● Passage shown
+-------+
00:32:57:03 – 00:33:15:00
Ralph
What is not a great hook? And I’ve seen plenty of hooks that are look like great hooks, but then they don’t have that ramp and then they don’t convert. So how do you read all of that to understand, like what’s going to be best, what you should iterate on. And then that’s sort of the next solution. That’s what we use motion for.
00:33:15:00 – 00:33:37:17
Ralph
I mean it’s speaking the way that now this has changed somewhat with Andromeda. It used to be more conversion based. Now it’s really because that would always say, all right, let’s reiterate like three years ago, let’s say if we’re doing like top of funnel level one ads and then we’re doing retargeting ads, like all the retargeting ads are the ones that are getting all the purchases, but or the add to cart like abandoned cart ads.
00:33:37:19 – 00:34:06:13
Ralph
We don’t necessarily want to redo all of that. So the shift has really changed fundamentally from what is converting, what’s getting that last click purchase versus what’s engaging people at top of funnel. And that’s, I think, where motion really comes in, not to give you guys a pitch here, but that’s where we use it, because what used to be the case and how you would measure a good creative has drastically changed with Meta and Joe.
+-------+
● Request 1
Render the sentence "It used to be more conversion based." from the ad creative transcript above into Spanish.
● Request 2
Carry on the ad creative transcript above, picking up right after its last sentence.

● Given entries
+-------+
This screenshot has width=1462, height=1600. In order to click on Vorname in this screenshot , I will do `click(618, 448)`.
+-------+
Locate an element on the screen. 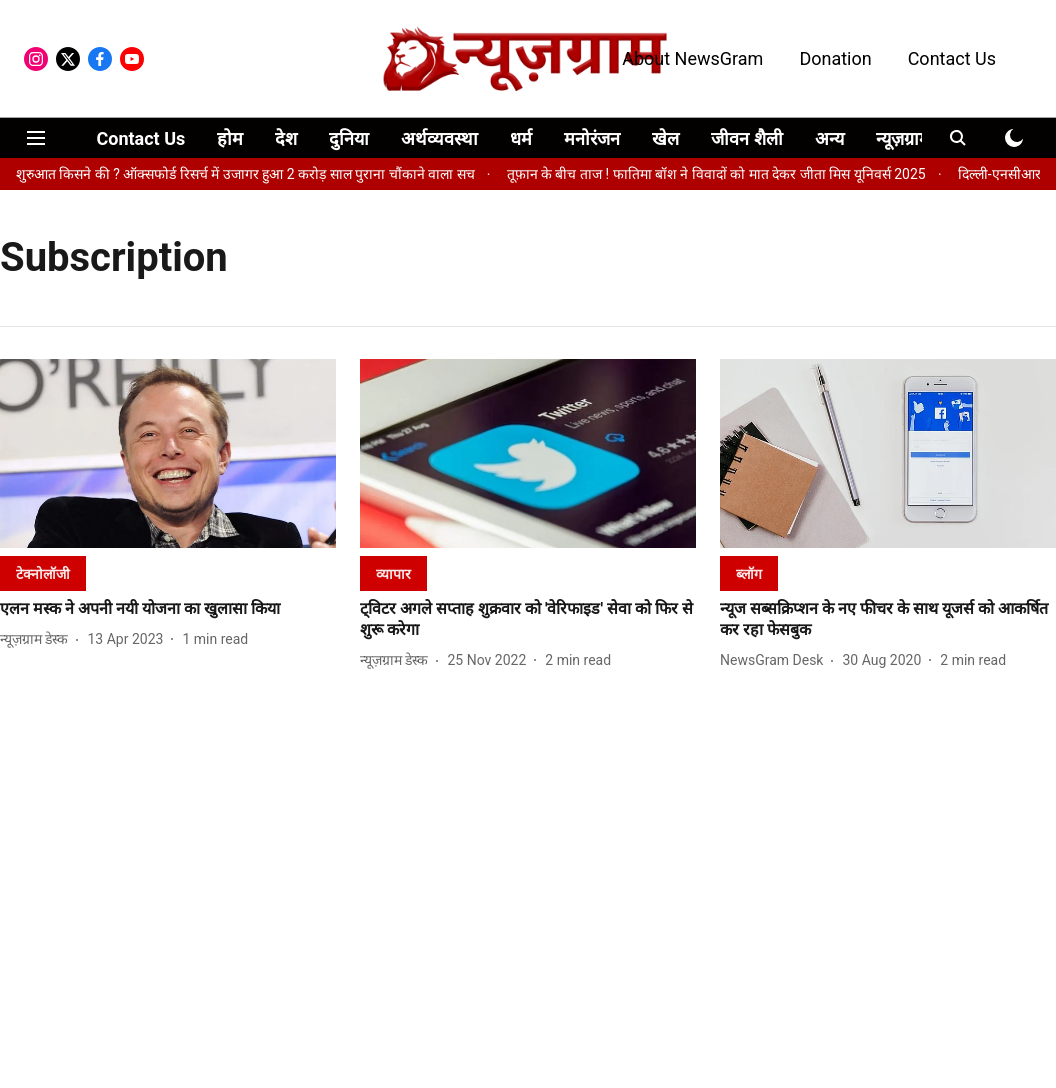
+-------+
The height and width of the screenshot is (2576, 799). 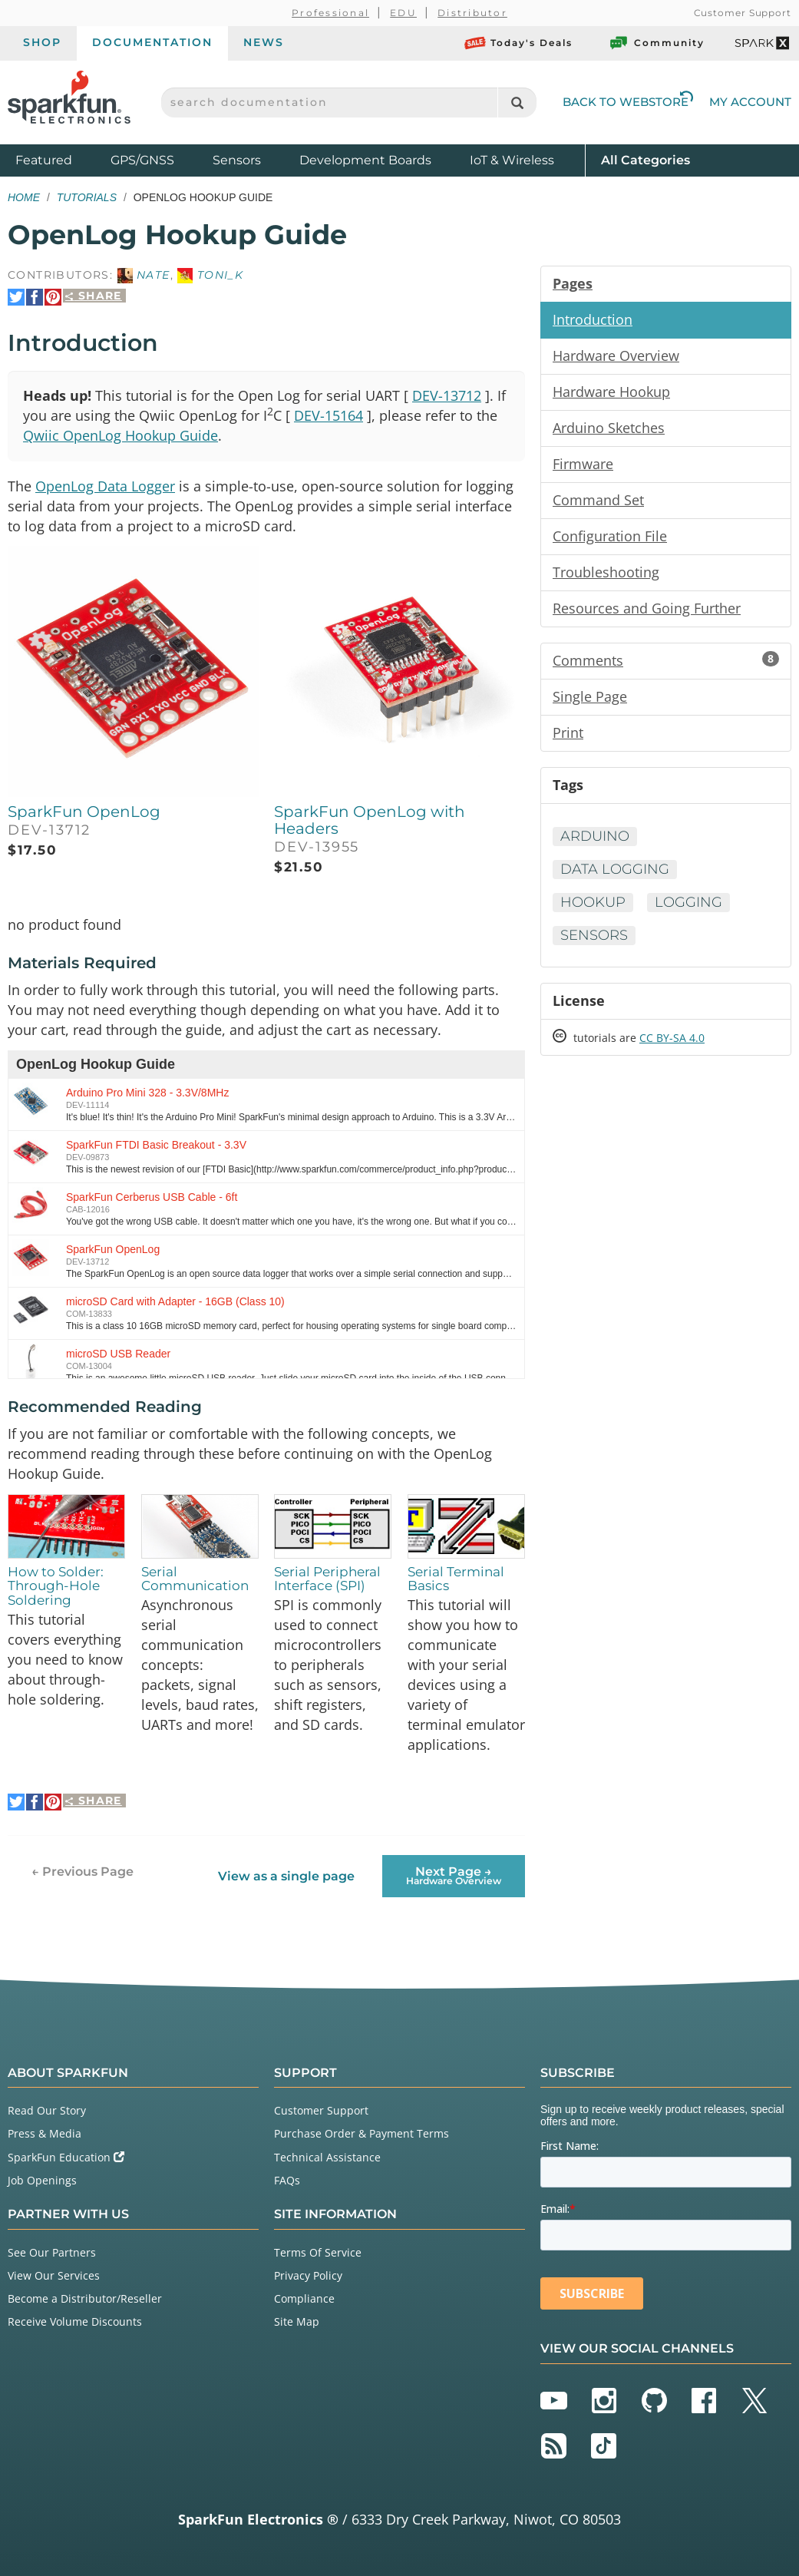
+-------+
● Exercise output 1
Antes se basaba más en las conversiones.

● Exercise output 2
00:34:06:15 – 00:34:31:12
REZA khadjavi
Yeah, yeah. You know, maybe I can share screen as well and show you a couple of things on on motion. But like when you think about the formula, the formula tends to be find your psychological kill shot, call it whatever you want, messaging, angle, hook, concept, whatever else. Once you have that messaging angle that’s working, then the idea is like, how do I test as many different visual formats as possible?
00:34:31:12 – 00:34:54:00
REZA khadjavi
I think the the trap that people fall into is like they’ll find something that that’s working and they’ll keep doubling down on it. And there’s something about that that makes sense that you should be doing that, but not on every dimension. I think people fall into these like small iteration traps. And so I want to show something that I think is a really helpful way to, really helpful way to think about it.
00:34:54:02 – 00:35:10:20
REZA khadjavi
And so emotions, AI tags, which are, really, really effective and we’ve spent we were talking about this earlier as well. Like you can build a feature around AI tags in like 30 minutes, but whether they’re good or not is a separate question. Right.
00:35:10:22 – 00:35:12:08
Lauren
What’s the effort signal.
00:35:12:10 – 00:35:13:16
Ralph
Right.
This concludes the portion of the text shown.